Exercise brief. Stop after the line containing "Given: Select the LR Mobile menu item"; retype every line of the data before it exactly, starting from the first.

Records.
··········

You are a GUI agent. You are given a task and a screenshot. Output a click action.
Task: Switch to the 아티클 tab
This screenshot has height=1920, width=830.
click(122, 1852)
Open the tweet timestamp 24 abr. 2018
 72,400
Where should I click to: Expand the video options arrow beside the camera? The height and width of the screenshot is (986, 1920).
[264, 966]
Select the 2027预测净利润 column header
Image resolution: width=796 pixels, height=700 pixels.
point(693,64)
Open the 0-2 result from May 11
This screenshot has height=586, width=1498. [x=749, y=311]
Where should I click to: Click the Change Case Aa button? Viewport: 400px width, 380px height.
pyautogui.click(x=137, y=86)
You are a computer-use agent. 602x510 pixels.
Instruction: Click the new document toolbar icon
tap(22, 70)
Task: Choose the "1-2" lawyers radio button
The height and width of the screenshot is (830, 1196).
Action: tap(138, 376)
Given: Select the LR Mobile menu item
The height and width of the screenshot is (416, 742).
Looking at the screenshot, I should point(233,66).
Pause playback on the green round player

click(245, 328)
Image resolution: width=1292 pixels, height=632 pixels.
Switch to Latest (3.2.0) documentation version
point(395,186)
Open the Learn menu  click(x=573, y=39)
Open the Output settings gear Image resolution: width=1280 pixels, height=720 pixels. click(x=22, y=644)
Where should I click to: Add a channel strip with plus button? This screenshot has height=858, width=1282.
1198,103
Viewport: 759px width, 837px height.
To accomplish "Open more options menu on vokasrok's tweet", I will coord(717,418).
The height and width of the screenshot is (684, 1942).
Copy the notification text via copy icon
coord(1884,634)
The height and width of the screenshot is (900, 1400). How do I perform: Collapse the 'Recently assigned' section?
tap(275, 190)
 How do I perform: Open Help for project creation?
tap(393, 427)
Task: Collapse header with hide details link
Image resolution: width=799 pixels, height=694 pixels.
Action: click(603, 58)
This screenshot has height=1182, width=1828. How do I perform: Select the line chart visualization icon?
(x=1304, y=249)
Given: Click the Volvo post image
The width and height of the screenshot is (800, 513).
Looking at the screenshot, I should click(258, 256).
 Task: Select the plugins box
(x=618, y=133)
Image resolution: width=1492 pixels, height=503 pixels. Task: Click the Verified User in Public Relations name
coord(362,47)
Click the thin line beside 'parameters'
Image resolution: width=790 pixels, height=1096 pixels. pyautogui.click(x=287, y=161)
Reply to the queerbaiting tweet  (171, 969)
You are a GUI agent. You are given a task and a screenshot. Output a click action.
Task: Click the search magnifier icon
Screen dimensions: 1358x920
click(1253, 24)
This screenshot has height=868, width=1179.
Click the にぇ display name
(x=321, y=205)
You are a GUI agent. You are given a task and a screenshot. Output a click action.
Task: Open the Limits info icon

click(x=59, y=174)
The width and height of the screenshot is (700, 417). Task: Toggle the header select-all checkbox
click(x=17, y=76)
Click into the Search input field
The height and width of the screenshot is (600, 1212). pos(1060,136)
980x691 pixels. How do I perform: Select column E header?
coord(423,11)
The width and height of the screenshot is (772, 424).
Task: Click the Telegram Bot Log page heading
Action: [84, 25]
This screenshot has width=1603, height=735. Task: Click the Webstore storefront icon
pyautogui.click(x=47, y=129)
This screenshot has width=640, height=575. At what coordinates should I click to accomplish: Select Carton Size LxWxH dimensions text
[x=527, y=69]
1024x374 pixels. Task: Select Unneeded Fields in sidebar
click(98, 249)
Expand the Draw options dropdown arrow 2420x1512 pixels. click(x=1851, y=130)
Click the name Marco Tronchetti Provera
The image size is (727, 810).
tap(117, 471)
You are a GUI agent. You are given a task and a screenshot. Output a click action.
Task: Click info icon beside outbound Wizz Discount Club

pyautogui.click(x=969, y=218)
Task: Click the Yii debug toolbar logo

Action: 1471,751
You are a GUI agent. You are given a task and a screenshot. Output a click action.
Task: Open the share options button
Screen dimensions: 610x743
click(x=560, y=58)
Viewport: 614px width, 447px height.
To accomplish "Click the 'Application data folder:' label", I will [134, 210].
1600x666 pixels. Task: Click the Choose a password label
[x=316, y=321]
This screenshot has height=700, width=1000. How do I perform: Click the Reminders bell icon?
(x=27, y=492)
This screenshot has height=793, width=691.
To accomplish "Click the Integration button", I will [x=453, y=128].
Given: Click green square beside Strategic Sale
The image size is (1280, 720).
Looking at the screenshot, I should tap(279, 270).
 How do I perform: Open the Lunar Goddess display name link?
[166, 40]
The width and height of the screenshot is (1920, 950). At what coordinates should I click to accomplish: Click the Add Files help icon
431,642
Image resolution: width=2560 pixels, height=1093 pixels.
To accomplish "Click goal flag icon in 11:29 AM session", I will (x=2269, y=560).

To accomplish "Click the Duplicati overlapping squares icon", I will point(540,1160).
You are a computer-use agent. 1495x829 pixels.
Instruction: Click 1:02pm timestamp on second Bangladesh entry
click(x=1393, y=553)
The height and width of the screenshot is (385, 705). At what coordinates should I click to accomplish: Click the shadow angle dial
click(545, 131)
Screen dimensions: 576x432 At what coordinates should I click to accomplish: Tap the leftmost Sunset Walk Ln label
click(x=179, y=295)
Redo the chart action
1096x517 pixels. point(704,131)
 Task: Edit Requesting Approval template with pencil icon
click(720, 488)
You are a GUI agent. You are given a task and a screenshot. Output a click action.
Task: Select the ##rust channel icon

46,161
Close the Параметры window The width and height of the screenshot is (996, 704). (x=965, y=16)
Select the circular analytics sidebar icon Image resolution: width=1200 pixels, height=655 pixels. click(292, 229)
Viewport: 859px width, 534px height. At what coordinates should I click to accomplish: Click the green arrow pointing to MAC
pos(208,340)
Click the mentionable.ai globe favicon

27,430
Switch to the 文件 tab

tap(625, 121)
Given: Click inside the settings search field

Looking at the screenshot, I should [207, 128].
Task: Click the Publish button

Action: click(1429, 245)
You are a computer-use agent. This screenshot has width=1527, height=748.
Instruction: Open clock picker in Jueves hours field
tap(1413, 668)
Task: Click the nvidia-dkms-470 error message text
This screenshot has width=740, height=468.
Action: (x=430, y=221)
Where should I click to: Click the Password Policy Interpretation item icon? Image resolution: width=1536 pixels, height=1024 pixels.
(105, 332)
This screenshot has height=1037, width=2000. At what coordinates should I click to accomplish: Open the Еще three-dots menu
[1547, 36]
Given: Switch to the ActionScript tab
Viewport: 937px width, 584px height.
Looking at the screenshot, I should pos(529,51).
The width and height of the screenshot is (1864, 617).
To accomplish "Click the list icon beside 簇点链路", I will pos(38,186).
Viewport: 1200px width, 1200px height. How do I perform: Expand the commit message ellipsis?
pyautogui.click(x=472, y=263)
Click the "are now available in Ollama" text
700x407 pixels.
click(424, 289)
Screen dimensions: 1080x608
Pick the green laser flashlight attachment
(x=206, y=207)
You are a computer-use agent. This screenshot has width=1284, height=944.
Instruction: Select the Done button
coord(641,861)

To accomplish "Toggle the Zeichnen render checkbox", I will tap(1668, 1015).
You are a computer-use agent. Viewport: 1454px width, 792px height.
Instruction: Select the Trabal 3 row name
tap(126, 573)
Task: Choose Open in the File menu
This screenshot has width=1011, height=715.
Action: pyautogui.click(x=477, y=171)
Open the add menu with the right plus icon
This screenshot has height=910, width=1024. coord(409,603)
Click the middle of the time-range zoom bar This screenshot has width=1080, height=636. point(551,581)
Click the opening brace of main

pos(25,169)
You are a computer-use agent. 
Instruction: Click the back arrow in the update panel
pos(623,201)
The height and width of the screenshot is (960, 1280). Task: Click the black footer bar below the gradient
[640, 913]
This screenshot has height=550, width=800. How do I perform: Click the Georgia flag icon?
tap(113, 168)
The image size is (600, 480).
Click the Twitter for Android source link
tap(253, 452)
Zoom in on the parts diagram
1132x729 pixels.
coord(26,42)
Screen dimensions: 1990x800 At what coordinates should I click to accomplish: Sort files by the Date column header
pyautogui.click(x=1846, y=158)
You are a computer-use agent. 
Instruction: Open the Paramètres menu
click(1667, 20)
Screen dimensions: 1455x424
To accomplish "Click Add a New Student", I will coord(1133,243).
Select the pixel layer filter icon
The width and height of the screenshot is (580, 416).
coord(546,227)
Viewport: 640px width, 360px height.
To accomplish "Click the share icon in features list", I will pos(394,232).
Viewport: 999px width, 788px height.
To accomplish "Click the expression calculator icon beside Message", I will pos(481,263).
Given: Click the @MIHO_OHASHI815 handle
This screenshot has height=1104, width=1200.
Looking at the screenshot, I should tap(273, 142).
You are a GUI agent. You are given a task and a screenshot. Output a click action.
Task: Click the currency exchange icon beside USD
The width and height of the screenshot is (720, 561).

··········

Answer.
You are a GUI agent. You are given a task and a screenshot. Output a click action.
Task: Switch to the 아티클 tab
This screenshot has height=1920, width=830.
click(122, 1852)
Open the tweet timestamp 24 abr. 2018
 72,400
Where should I click to: Expand the video options arrow beside the camera? The height and width of the screenshot is (986, 1920).
[264, 966]
Select the 2027预测净利润 column header
Image resolution: width=796 pixels, height=700 pixels.
point(693,64)
Open the 0-2 result from May 11
This screenshot has height=586, width=1498. [x=749, y=311]
Where should I click to: Click the Change Case Aa button? Viewport: 400px width, 380px height.
pyautogui.click(x=137, y=86)
You are a computer-use agent. 602x510 pixels.
Instruction: Click the new document toolbar icon
tap(22, 70)
Task: Choose the "1-2" lawyers radio button
The height and width of the screenshot is (830, 1196).
Action: tap(138, 376)
Given: Select the LR Mobile menu item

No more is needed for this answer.